-- Excerpt to read start --

[jira] Updated: (STDCXX-1053) Xerces is poping up exception while parsing a Unicode file, but same is working fine for an ANSI file

Jojo Jose (JIRA) Fri, 21 Jan 2011 01:11:16 -0800

     [ 
https://issues.apache.org/jira/browse/STDCXX-1053?page=com.atlassian.jira.plugin.system.issuetabpanels:all-tabpanel
 ]


Jojo Jose updated STDCXX-1053:
------------------------------

    Description: 
Hi All,

Please let me know, if anybody can provide some clue on this.

I have been using Xerces as XML parser in my C++ application and I have 
recently migrated my Xerces version from 1.3 (very old) to 3.1.

After that, when I call AbstractDOMParser::parse(const xercesc_3_1::InputSource 
& source={...}) and passing a Unicode file as input, it pops up exception. 
However the same works ok for ANSI.

The call stack is as shown below.

xerces-c_3_1.dll!xercesc_3_1::XMLScanner::scanProlog()  Line 1227 + 0x25 bytes
xerces-c_3_1.dll!xercesc_3_1::IGXMLScanner::scanDocument(const 
xercesc_3_1::InputSource & src={...})  Line 210
xerces-c_3_1.dll!xercesc_3_1::AbstractDOMParser::parse(const 
xercesc_3_1::InputSource & source={...})  Line 549
EPConfigTool.dll!XCfgXMLParser::parse()  Line 66 - // My application code

In the code, it is reaching at  
else
{
 emitError(XMLErrs::InvalidDocumentStructure);
...
}

The function at parse fail is as shown below:

void XMLScanner::scanProlog()

-- Excerpt to read end --

Short exercise 1 ->
Answer these questions on the Xerces issue report, one line each:
(a) Which Xerces version did the poster move from, and which version did they move to?
(b) With which kind of file does the parse call work without trouble?
(c) Which error does the else branch in the code emit?

-- Given data start --

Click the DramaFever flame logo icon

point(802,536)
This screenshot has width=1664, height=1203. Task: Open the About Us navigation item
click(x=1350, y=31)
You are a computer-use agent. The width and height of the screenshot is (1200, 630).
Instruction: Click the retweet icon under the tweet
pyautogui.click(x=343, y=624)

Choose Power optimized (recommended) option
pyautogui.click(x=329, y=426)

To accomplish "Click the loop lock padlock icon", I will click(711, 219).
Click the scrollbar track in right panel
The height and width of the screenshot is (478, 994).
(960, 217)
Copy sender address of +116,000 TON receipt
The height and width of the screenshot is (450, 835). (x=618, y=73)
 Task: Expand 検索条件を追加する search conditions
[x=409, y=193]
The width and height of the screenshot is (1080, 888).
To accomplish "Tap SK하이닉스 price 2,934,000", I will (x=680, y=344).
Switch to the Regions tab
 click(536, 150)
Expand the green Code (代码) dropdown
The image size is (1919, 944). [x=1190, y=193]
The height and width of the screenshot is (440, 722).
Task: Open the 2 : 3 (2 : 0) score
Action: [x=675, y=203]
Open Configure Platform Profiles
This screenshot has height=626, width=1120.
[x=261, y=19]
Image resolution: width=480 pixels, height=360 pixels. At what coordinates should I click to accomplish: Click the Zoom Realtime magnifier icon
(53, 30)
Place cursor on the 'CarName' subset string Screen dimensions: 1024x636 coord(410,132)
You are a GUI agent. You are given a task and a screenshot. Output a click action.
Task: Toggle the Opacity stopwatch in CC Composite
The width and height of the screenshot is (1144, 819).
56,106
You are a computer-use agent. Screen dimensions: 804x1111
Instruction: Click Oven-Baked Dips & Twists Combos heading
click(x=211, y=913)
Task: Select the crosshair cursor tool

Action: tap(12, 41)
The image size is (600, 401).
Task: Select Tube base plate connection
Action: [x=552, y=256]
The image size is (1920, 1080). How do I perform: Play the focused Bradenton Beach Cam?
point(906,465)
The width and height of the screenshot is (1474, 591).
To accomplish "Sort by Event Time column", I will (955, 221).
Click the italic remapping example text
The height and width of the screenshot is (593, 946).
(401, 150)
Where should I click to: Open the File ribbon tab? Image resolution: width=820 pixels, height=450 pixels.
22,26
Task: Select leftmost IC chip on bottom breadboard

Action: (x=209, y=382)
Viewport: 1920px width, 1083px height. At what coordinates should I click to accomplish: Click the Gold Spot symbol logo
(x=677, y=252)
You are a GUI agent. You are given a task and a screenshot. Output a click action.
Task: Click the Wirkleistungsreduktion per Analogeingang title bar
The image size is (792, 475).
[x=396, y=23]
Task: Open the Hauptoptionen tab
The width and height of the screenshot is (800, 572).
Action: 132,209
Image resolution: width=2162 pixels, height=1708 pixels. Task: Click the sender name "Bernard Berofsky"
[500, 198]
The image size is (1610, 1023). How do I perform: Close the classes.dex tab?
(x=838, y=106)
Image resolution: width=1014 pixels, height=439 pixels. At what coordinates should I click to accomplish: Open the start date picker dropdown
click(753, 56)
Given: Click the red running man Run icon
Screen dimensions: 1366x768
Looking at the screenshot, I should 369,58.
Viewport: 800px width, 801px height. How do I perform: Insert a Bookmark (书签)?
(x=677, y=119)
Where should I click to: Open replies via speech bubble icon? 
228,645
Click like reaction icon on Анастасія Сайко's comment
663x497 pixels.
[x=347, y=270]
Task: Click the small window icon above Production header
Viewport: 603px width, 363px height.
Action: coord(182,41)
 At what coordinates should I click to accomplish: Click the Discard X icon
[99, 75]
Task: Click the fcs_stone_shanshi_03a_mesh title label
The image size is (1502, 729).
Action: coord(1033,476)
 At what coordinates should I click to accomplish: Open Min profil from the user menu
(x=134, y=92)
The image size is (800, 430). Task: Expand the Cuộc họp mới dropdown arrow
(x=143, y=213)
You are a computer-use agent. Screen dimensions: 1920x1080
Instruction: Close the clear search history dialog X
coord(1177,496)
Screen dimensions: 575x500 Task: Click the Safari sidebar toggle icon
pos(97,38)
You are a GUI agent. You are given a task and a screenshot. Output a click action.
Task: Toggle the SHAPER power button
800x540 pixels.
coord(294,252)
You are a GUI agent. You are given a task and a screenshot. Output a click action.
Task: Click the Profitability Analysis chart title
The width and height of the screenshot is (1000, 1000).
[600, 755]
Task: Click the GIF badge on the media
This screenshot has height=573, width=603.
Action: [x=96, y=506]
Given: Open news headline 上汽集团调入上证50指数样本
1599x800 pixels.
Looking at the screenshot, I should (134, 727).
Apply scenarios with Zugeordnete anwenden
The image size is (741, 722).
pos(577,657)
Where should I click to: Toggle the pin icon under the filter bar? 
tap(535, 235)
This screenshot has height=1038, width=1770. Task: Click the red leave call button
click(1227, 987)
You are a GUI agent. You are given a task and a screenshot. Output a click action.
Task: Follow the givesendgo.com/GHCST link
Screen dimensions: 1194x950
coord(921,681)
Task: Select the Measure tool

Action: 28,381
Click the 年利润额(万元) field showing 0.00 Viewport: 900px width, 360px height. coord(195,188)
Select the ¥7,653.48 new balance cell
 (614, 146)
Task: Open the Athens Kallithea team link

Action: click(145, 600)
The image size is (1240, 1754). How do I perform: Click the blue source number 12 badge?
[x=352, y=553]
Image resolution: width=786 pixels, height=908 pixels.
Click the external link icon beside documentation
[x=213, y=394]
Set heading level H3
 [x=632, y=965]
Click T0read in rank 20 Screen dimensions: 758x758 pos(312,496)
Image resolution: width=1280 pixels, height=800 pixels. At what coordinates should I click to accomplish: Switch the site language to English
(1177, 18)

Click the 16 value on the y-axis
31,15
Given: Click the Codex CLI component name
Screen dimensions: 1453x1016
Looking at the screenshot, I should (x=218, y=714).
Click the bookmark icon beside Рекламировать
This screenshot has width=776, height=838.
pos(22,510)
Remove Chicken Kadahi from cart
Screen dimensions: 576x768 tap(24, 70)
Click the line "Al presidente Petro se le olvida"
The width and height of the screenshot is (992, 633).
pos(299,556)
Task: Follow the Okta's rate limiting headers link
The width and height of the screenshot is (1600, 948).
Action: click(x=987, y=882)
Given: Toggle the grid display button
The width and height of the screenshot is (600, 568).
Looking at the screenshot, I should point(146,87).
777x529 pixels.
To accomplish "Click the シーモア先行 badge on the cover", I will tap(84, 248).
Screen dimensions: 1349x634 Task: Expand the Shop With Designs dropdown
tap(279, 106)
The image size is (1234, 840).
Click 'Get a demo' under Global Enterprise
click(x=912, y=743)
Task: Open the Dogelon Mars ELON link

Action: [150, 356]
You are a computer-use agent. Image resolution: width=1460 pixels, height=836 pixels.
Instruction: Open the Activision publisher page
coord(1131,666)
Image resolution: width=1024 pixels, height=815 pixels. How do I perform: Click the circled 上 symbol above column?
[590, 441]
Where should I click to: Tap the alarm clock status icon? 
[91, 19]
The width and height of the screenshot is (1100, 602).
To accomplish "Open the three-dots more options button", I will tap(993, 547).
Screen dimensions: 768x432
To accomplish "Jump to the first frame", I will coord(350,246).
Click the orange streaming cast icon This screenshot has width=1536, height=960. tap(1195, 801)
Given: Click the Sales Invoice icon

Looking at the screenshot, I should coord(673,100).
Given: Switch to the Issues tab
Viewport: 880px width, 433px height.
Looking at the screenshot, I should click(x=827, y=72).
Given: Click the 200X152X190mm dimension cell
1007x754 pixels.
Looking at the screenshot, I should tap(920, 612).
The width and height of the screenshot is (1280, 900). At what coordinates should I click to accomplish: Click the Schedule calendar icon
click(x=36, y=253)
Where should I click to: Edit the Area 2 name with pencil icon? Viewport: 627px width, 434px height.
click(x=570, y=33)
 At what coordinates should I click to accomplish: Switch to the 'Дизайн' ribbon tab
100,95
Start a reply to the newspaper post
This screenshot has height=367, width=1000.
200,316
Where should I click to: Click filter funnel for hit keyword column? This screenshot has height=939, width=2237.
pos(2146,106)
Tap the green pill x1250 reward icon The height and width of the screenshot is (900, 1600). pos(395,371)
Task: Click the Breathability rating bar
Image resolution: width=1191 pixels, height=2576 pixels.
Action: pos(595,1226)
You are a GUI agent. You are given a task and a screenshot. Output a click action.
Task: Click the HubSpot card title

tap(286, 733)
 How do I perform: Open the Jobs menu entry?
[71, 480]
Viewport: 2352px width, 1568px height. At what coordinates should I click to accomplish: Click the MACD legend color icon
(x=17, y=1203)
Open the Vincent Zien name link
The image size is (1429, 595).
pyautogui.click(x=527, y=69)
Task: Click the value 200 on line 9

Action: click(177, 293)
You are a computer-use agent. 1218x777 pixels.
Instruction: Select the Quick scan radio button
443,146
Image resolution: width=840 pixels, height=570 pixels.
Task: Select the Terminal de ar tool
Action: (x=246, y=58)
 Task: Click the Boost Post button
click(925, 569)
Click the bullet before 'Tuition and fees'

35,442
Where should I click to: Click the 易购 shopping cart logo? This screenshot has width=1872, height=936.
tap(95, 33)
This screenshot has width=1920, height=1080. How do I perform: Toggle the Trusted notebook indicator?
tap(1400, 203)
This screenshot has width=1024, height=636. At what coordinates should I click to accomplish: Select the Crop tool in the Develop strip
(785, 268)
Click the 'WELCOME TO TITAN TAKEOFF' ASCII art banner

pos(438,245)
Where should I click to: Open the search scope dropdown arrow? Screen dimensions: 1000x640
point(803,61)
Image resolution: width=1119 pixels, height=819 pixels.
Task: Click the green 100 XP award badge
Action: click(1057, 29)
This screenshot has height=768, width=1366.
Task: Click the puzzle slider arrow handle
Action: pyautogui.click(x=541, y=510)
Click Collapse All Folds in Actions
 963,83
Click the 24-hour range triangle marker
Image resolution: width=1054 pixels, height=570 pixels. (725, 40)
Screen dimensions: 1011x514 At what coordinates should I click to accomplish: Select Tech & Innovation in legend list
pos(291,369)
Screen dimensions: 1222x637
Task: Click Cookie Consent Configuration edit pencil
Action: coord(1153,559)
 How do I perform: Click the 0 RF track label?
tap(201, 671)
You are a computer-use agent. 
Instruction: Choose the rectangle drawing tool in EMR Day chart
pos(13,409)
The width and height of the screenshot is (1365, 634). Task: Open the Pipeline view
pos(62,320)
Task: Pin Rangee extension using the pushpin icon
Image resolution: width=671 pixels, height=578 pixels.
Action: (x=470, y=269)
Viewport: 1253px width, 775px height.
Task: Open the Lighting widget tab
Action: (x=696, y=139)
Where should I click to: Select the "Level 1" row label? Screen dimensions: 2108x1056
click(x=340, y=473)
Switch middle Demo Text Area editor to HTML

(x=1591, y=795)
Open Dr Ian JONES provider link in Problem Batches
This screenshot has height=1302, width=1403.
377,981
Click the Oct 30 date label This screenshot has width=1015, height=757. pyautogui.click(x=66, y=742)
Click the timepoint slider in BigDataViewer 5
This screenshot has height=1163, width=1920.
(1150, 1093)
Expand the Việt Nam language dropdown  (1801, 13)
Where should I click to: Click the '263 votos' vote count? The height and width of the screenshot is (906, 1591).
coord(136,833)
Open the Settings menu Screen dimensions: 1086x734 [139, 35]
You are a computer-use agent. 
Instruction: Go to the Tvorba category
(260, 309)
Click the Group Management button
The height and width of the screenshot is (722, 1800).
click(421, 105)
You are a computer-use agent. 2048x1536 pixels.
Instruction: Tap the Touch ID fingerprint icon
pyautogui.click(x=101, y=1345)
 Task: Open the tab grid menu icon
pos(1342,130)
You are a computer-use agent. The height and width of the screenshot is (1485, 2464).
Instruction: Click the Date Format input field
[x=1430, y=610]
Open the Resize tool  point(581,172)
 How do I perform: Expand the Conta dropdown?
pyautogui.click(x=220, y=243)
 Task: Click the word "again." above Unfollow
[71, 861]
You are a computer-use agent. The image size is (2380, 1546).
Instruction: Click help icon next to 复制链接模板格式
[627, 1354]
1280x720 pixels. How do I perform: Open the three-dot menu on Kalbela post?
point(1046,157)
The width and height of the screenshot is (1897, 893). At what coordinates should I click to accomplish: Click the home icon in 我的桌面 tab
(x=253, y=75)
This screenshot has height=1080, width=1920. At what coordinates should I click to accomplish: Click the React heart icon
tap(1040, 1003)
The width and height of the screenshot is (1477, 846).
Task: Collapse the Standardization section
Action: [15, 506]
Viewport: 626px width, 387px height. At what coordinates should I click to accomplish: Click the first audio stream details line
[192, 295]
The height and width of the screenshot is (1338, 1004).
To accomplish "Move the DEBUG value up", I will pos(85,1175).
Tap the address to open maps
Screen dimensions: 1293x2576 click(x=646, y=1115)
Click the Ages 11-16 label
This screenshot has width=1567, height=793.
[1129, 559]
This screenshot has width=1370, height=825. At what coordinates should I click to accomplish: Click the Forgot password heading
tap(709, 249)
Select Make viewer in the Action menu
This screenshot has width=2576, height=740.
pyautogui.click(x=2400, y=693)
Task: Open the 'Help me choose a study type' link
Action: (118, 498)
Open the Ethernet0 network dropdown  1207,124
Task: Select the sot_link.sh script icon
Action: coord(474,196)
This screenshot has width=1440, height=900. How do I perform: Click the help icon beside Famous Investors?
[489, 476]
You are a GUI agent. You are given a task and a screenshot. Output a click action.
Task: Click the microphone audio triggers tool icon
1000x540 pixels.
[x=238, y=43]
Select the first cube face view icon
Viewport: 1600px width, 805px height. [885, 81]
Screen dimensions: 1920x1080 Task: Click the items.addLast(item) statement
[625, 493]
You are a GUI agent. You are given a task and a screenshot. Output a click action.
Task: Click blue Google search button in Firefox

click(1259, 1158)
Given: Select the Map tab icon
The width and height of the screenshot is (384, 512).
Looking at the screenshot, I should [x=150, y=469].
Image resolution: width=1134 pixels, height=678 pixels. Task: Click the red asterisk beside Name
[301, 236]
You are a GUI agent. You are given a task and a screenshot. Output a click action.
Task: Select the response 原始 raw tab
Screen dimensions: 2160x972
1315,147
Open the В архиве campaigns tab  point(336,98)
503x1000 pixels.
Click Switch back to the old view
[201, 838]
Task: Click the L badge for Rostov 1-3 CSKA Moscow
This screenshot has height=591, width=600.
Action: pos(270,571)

-- Given data end --

Short exercise 2 -> Rewrite the lines of the listing from the line holding "Open the В архиве" through the end of the listing, inclusive. Replace "Click" with "Press" and change nothing else.

Worked answer 1 ->
(a) From version 1.3 to version 3.1.
(b) An ANSI file.
(c) XMLErrs::InvalidDocumentStructure.

Worked answer 2 ->
Open the В архиве campaigns tab  point(336,98)
503x1000 pixels.
Press Switch back to the old view
[201, 838]
Task: Press the L badge for Rostov 1-3 CSKA Moscow
This screenshot has height=591, width=600.
Action: pos(270,571)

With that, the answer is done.